> _TEXT UNDER STUDY_:
________________

For 61% of certification takers, SAP Learning Hub has been the main way to learn

This number is higher than expected. Add to this another 13% for openSAP (1,116 of 8,636), the total share of exam takers who prepared digitally is at a stunning 74%. On the other hand, classroom ILT and virtual ILT together only account for 8% of exam takers (701 of 8,636). Another 7% of exam takers claimed no participation in SAP Learning offerings, having acquired their skills via hands-on experience. The remaining ones didn’t specify a learning method or used ‘other’ sources.


The pandemic certainly plays a role. We do have to consider that the data so far stems from a time-period where most of the world has been in lock-down. Our ILT offerings have mostly run only in their virtual variant, the lack of physical ILT leading to a significantly lower number of total participants than we were used to before the pandemic. Yet, the share of digital learning for certifications is so stunningly high, that even if one foresees a ‘rebound’ and strong uplift of ILT percentages after the pandemic, say by factor 2-3, digital will still remain a mainstream – if not the mainstream - way for learners to prepare all the way through certification.

Looking at these findings, another question is interesting:

How about the quality and effectiveness of learning? Is a digital learner equally well prepared for a successful certification exam?

We therefore started measuring pass rates by learning method (since October).

On average, SAP certification pass rates are at roughly 70%. Average pass rates of the participants who voluntarily submitted the survey are higher, at 86%. This by itself is perhaps no surprise, as one would expect that successful exam takers are more likely to fill out a survey. But one fact has become clear:

Exam pass rates show digital learning methods to be equally effective as traditional ones:

  • Exam takers with hands-on experience – the pros with a long track record of real projects – reach the highest pass rates at 91%.

  • Very close to this are already the ones who learned with SAP Learning Hub, at 87%.

  • The Learning Hub pass rates are even 2ppt higher than the ones who prepared via ILT at 85% total pass rate (89% virtual live class and 84% classroom).

  • openSAP achieves an impressive 85%, too – even though it has not even been designed to prepare for certifications.

________________

> _DATA EXCERPTS_:
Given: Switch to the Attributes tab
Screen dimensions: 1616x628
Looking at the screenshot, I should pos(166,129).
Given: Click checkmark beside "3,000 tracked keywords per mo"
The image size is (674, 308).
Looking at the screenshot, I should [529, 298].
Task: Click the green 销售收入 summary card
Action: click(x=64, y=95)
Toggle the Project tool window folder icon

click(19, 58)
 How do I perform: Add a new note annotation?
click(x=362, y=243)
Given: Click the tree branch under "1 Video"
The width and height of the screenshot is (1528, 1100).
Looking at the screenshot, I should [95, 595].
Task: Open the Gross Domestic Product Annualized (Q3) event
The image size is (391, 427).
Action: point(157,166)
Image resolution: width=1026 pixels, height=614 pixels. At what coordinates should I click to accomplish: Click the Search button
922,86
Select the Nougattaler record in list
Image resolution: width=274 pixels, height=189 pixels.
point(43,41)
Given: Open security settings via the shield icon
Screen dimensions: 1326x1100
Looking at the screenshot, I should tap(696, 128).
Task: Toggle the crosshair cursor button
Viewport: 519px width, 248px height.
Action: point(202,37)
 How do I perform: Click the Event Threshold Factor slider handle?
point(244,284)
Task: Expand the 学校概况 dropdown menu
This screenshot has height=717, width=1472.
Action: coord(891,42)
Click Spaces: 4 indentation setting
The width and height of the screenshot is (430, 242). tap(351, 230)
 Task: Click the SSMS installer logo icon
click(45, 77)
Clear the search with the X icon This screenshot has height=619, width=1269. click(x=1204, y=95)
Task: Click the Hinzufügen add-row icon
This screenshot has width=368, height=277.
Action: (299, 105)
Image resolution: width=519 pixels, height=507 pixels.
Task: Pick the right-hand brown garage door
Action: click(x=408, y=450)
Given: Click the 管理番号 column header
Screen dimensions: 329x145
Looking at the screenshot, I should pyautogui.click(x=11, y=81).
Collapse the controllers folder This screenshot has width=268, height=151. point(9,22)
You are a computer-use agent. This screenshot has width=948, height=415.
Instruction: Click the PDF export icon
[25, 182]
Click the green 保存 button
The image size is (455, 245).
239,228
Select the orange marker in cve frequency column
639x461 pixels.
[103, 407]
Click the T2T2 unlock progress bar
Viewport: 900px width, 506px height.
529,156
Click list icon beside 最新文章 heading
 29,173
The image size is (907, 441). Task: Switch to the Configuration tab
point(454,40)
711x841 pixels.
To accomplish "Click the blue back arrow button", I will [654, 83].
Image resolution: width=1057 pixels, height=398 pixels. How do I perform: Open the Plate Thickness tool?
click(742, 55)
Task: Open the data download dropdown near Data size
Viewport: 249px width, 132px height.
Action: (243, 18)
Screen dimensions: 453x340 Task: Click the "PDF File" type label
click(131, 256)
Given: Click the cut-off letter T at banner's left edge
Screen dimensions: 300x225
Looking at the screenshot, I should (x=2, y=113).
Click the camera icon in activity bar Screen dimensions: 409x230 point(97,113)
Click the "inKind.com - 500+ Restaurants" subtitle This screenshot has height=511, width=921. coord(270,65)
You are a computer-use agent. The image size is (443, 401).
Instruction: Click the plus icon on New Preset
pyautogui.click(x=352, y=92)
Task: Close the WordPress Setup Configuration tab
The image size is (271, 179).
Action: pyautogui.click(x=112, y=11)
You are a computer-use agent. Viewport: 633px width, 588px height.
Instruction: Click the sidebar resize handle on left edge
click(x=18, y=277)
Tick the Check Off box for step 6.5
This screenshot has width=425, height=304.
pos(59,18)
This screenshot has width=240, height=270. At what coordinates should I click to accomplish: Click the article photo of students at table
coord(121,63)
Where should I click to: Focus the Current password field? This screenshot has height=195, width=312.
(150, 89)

________________

> _EXPLORE THE MATERIAL_:
A. In the text on SAP certification learning methods, what pass rate did exam takers who learned with SAP Learning Hub reach?
B. Reproduce the passage from the text on SAP certification learning methods, starting at "How about the" and ending at "rates at 91%.".

> _ANSWERS BELOW_:
A. 87%

B.
How about the quality and effectiveness of learning? Is a digital learner equally well prepared for a successful certification exam?

We therefore started measuring pass rates by learning method (since October).

On average, SAP certification pass rates are at roughly 70%. Average pass rates of the participants who voluntarily submitted the survey are higher, at 86%. This by itself is perhaps no surprise, as one would expect that successful exam takers are more likely to fill out a survey. But one fact has become clear:

Exam pass rates show digital learning methods to be equally effective as traditional ones:

  • Exam takers with hands-on experience – the pros with a long track record of real projects – reach the highest pass rates at 91%.